Since September 11, it has been easy to reduce the fate of the nation, its “Manifest Destiny,” to a battle of good against evil, the constitutional state against a rogue state, Christians against unbelievers and the civilized against the uncivilized. Whenever a real or imaginary danger threatened, the US has united to a We or core group that excludes everything foreign. For outsiders or outlaws, other laws are in force than for the in-laws, the ordinary population. The indigenous population of North America, the Indians, first made this experience. Then there were the slaves imported from Africa. Later special legislation was directed against the latest waves of immigrant Chinese in the California gold rush, Catholic Irish and Italians in the second half of the 19th century, Germans in the First World War and Japanese in the Second World War.

After the abolition of the racist system of immigration quotas in 1968, Latinos have been at the center of the immigration debate. Today Muslims are added as a special “foreign” or threatening category. In the 2008 election campaign, a third of all Americans cannot be dissuaded of the fixed idea that the Afro-American presidential candidate Barack Obama is or could be a Muslim. His political adversaries were successful with their campaign…

This self-absorption of the land should not be confused with isolationism. The imperialist fantasies of US administrations come and go while world events do not really concern the US population. The exceptionalism, the religiously motivated conviction of being an extraordinary nation chosen by God, screens the most patriotic Americans from the outside world and holds them captive in a kind of permanent cosmopolitan minority status and ignorance. However this changes all of a sudden when the “homeland” is attacked, as on September 11, 2001, with the sinking of the USS Maine in 1898 in the Bay of Havana or in the attack on Pearl Harbor in December 1941 (if that can be described as an attack). The same patriotism becomes a battle cry. When the defense of the US is involved, the people do not distinguish between nationalism and imperialism. Whatever it takes, whatever is needed to protect the US is allowed.
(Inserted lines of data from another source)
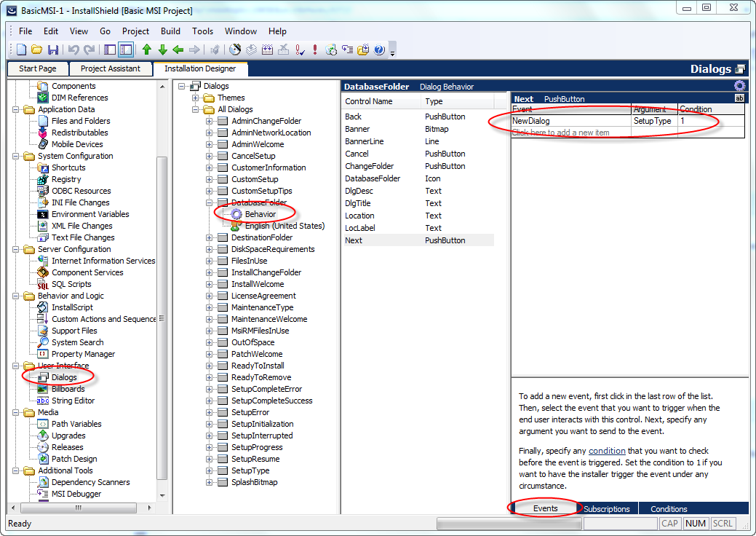Click the gear icon beside Dialog Behavior
This screenshot has height=536, width=756.
coord(740,86)
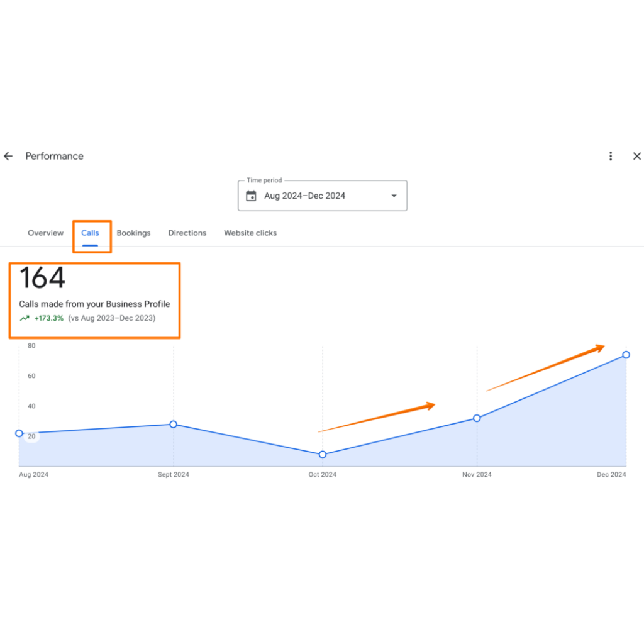Select the Calls tab
This screenshot has width=644, height=644.
[90, 233]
“Practically nothing can counter the self-image of the US as a well-meaning international power of good,” the Palestinian-American intellectual Edward Said declared after the invasion of Iraq and shortly before his death in September 2003. Sharing my despair with this thinker comforted me a little at that time. However the counteracting force to “empire light” is lacking when so many intellectuals with their post-modern, de-constructionist and linguistic detail analysis lose sight of the goal of an emancipated and enlightened world for everyone. This world cannot be an empire or “empire light.” A multi-polar world with many civilizations is the best hope for the future. The eagle would land right in the middle.